Tak ada seorang pun di dalam rumah. Pelan-pelan aku buka tirai ruang tengah, lalu naik ke lantai dua menuju kamarku. Kamarku adalah tempat teraman di rumah ini. Aku tidak suka jika harus berkumpul bersama orang-orang itu di lantai bawah.
“Dominic, apa itu kau?” ibuku berteriak dari dapur.
“Iya,” kataku singkat. Langsung berlari menuju kamar.
Setelah mandi dan berganti baju, dengan berat hati aku turun dan menuju dapur. Di sana ada ibuku dan paman Gerda. Paman Gerda membantu ibuku mengulek sambal, ibuku menggoreng ikan. Keduanya sedang mempersiapkan makan malam. Aku harus melakukan sesuatu. Aku memang tidak membayar dengan uang untuk tinggal di rumah ini (yang kemungkinan besar diharapkan oleh ayahku), tapi aku membayarnya dengan kerja. Bekerja di dapur, bersih-bersih rumah, mencuci pakaian orang-orang satu rumah adalah pekerjaan yang biasa aku lakukan, dan itu pun masih tak pernah dianggap cukup baik oleh ibuku. Oh, sungguh aku tak sabar membakar rumah ini beserta orang-orang di dalamnya.
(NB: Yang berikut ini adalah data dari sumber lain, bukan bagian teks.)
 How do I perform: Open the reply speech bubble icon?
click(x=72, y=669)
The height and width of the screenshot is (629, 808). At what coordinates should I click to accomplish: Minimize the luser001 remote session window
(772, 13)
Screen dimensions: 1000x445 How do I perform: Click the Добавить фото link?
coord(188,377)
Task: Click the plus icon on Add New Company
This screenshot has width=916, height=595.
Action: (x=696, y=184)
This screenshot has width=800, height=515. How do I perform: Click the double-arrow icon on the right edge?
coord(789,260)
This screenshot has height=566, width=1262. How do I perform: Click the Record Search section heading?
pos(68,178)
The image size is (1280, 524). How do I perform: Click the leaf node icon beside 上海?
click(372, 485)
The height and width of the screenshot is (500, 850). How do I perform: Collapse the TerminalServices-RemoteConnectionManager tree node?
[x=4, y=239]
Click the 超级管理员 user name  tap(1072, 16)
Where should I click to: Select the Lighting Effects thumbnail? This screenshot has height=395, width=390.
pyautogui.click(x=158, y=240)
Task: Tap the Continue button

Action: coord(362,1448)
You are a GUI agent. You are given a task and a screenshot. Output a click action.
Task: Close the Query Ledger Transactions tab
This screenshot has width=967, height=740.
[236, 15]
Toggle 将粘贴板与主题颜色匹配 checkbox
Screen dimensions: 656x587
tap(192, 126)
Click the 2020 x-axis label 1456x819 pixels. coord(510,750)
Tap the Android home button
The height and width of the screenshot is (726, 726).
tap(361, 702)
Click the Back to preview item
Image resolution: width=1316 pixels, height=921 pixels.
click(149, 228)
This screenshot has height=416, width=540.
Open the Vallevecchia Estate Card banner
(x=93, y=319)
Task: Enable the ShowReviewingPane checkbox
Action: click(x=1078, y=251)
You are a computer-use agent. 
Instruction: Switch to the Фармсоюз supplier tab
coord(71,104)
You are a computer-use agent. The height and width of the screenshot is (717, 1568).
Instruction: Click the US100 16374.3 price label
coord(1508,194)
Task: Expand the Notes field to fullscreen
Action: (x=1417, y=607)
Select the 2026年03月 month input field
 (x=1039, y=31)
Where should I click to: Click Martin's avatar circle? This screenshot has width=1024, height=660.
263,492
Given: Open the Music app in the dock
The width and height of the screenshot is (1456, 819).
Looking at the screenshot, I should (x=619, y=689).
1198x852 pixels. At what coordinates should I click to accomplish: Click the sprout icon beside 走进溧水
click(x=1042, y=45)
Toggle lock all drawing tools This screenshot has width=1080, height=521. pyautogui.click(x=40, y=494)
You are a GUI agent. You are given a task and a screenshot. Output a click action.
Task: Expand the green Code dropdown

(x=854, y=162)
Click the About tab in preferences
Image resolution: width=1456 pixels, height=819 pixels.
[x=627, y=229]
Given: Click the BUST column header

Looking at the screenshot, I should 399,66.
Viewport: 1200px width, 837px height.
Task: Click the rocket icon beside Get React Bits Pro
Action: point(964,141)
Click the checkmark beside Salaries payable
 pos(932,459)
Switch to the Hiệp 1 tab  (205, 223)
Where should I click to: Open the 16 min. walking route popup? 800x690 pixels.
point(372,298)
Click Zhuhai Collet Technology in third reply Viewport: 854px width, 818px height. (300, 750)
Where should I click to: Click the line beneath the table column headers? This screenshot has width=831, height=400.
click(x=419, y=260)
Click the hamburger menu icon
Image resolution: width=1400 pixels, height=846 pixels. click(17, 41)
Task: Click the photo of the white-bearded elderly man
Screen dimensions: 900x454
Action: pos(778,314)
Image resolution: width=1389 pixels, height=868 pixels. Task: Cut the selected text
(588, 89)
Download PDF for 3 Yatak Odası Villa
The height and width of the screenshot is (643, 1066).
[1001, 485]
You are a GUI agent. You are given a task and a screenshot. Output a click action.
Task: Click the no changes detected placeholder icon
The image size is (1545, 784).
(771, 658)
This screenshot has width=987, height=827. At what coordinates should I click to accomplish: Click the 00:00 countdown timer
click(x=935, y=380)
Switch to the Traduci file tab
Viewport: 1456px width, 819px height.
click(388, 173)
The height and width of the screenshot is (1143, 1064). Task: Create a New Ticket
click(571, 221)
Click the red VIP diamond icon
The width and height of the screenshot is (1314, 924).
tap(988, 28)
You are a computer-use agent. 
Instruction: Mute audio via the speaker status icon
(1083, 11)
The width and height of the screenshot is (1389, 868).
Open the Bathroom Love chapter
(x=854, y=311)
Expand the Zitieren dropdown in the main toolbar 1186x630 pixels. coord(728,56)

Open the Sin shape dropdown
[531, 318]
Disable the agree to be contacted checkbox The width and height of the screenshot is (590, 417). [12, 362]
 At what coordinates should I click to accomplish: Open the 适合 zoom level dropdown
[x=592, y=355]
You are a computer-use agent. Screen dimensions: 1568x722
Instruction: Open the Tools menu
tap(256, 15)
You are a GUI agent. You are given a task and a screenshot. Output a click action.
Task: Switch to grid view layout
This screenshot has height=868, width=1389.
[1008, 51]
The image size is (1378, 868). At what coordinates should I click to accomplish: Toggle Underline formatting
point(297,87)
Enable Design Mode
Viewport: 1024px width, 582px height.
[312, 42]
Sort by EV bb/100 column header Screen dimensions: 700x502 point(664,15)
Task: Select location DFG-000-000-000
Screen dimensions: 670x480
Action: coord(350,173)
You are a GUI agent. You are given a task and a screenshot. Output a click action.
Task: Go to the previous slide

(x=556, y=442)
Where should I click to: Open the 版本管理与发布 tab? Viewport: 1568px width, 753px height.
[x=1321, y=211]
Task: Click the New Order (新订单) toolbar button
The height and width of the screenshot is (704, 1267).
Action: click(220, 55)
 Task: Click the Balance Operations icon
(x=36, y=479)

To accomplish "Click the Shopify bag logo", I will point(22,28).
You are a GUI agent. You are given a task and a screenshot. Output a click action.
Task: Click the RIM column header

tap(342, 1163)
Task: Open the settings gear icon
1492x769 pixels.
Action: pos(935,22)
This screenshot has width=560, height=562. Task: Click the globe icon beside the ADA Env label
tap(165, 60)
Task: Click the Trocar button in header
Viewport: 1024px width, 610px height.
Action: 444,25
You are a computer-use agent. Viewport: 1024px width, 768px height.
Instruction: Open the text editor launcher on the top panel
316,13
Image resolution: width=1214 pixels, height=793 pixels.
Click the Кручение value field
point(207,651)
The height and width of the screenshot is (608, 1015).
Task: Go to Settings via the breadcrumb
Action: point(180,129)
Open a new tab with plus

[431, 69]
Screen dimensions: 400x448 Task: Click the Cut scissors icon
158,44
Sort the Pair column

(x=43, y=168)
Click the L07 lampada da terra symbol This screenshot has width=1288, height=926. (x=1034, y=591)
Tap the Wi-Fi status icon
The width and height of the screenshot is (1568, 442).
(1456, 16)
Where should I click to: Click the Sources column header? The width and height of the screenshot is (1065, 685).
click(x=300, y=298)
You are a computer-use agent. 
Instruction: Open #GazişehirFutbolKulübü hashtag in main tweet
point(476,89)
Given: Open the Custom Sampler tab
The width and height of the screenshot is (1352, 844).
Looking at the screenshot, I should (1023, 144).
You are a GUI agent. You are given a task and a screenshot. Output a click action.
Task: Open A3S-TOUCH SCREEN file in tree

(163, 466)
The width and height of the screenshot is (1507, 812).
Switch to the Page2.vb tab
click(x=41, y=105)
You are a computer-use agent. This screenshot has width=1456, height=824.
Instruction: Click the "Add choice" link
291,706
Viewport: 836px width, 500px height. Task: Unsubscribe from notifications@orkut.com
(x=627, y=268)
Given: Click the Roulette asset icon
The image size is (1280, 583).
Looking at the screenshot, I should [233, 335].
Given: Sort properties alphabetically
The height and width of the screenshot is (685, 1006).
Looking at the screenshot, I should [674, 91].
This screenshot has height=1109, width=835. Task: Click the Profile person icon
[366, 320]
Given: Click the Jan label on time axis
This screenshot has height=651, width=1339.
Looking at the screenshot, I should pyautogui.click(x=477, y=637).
Dulunya, kami memiliki beberapa orang yang membantu pekerjaan rumah. Tapi mereka tidak pernah tinggal lama. Sebelum yang lain datang, yang satu telah pergi. Jarak kedatangan seseorang yang baru biasanya sangat lama. Sembari menunggu itu, aku dan Paman Gerda yang menggantikan mereka. Mungkin sebaiknya suatu hari aku yang melamar pekerjaan pembantu rumah tangga, setidaknya aku akan digaji setiap bulan.
Beruntungnya aku punya paman Gerda. Sudah kukatakan, dia adalah orang yang paling waras di rumah ini. Dia kakak pertama ibuku. Ibuku memiliki dua kakak lainnya. Salah satu saudara ibu ingin Paman Gerda tinggal bersamanya setelah dia baru saja pulang dari Rumah Perawatan. Jadi, Rumah Perawatan itu berada di tempat yang jauh. Ibuku menginap beberapa hari jika ingin menjenguknya. Aku sendiri hanya beberapa kali saja pernah ke sana, dulu sekali, jadi aku tidak terlalu ingat seperti apa tempat itu. Ibu bilang, kakaknya itu sudah lama dirawat di sana. Saat kutanyakan mengapa dia harus dirawat? Ibu bilang, “Pamanmu itu terlalu cerdas,” jawabnya.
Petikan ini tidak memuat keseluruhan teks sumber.